E' una "nuova" Cosa nostra quella che si sta riorganizzando dopo la morte del Capo dei capi, Totò Riina. Cambiano gli equilibri interni, si sviluppano nuove strategie ma per proiettarsi verso il futuro si guarda più al passato, affidandosi ai vecchi boss. La relazione semestrale della Dia, pubblicata il mese scorso, aveva dato atto della nuova transazione con tanto di riorganizzazione formale della Cupola. Negli anni passati le famiglie palermitane ci avevano provato più volte ma c'era un "tappo" segnato dalla presenza "ingombrante" dei corleonesi storici, Totò Riina e Bernardo Provenzano, che, seppur in carcere, avevano stabilito regole chiare e ferree.

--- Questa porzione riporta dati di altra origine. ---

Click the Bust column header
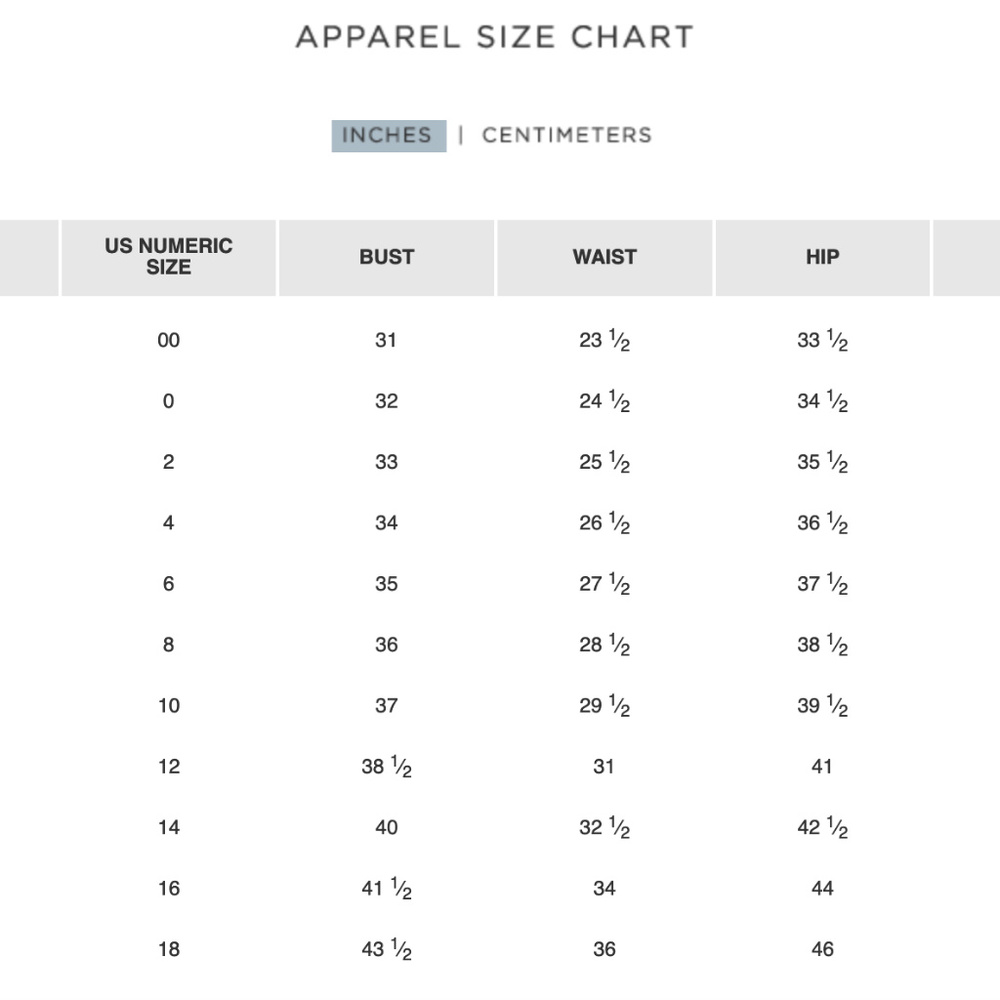Screen dimensions: 1000x1000 click(386, 257)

Con la morte dei due storici capimafia i boss palermitani si sono sentiti più liberi di rimescolare il mazzo del potere su Palermo, riorganizzando i propri assetti e rivedendo alcuni equilibri tradizionali.
E' così che si può leggere quella voglia di dialogo, dimostrata dalle operazioni più recenti, "Cupola 2.0" e "New Connection", con il gruppo dei cosiddetti "scappati", o "americani", e dei loro discendenti, ovvero i sopravvissuti perdenti della guerra di mafia vinta dai corleonesi, capaci di recuperare l'antico potere anche rapportandosi con la storica ala corleonese, forti anche di quei rapporti mai perduti con Cosa nostra americana.

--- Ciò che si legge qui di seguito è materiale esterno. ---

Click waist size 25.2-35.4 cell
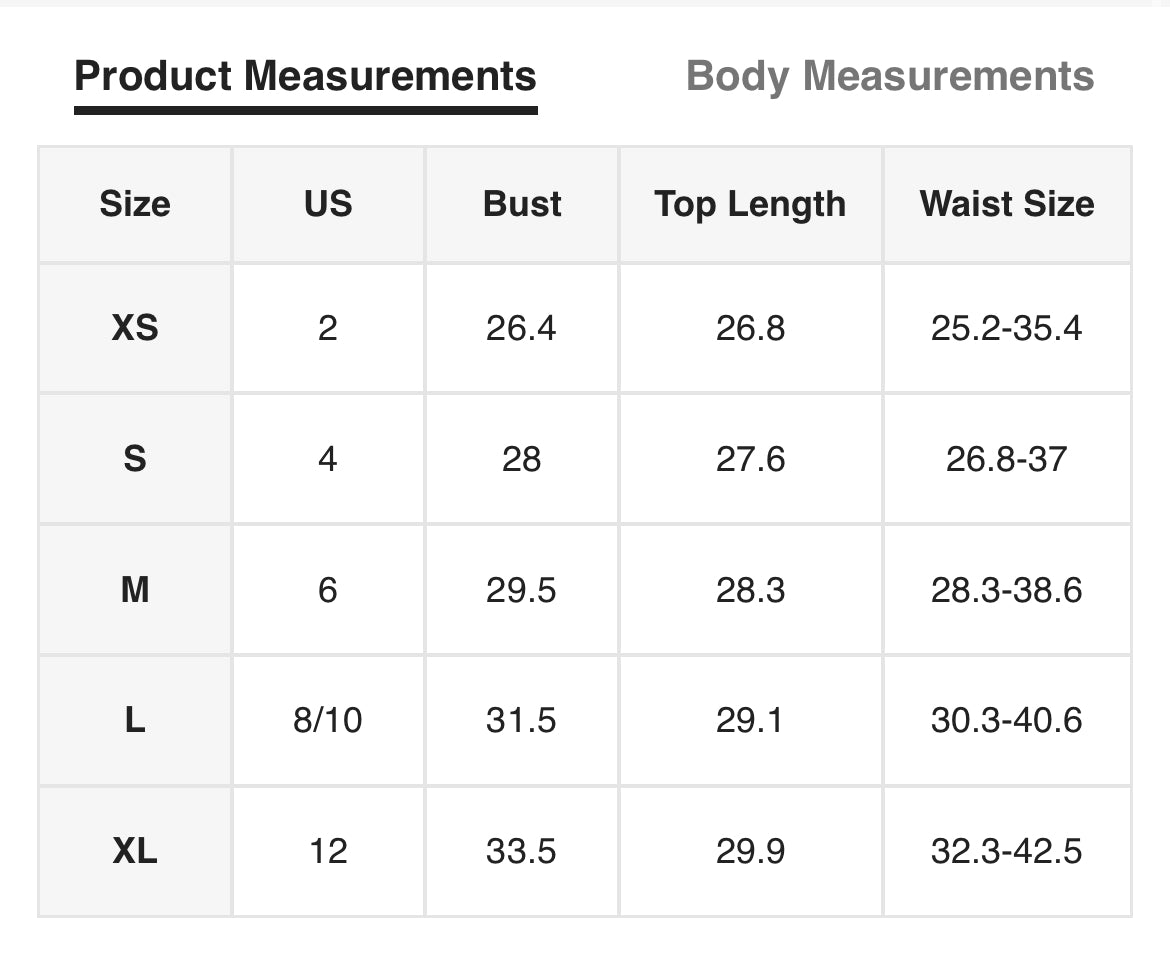 1007,328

Così a Passo di Rigano tutti cercavano Tommaso e Francesco Inzerillo (il fratello di Salvatore, il capo indiscusso dello schieramento fatto uccidere da Riina l’11 maggio 1981), scappati in America durante la mattanza e rientrati a Palermo da qualche tempo per riprendersi il potere.
Anche Settimio Mineo, il capomafia di Pagliarelli che era stato designato al vertice della nuova Cupola, aveva avuto più incontri (almeno quattro quelli registrati dagli inquirenti, ndr) con i due Inzerillo. E pensare che un tempo proprio il mandamento di Pagliarelli, con al vertice Antonino Rotolo, era pronto alla guerra pur di evitare il ritorno degli scappati nel capoluogo siciliano. “Questi Inzerillo erano bambini e poi sono cresciuti - diceva Rotolo intercettato nel 2006 nell'inchiesta Gotha - questi ora hanno trent'anni. Come possiamo, noi, stare sereni... Se ne devono andare. Devono starsene in America. Si devono rivolgere a Saruzzo (Naimo) e se vengono in Italia li ammazziamo tutti”.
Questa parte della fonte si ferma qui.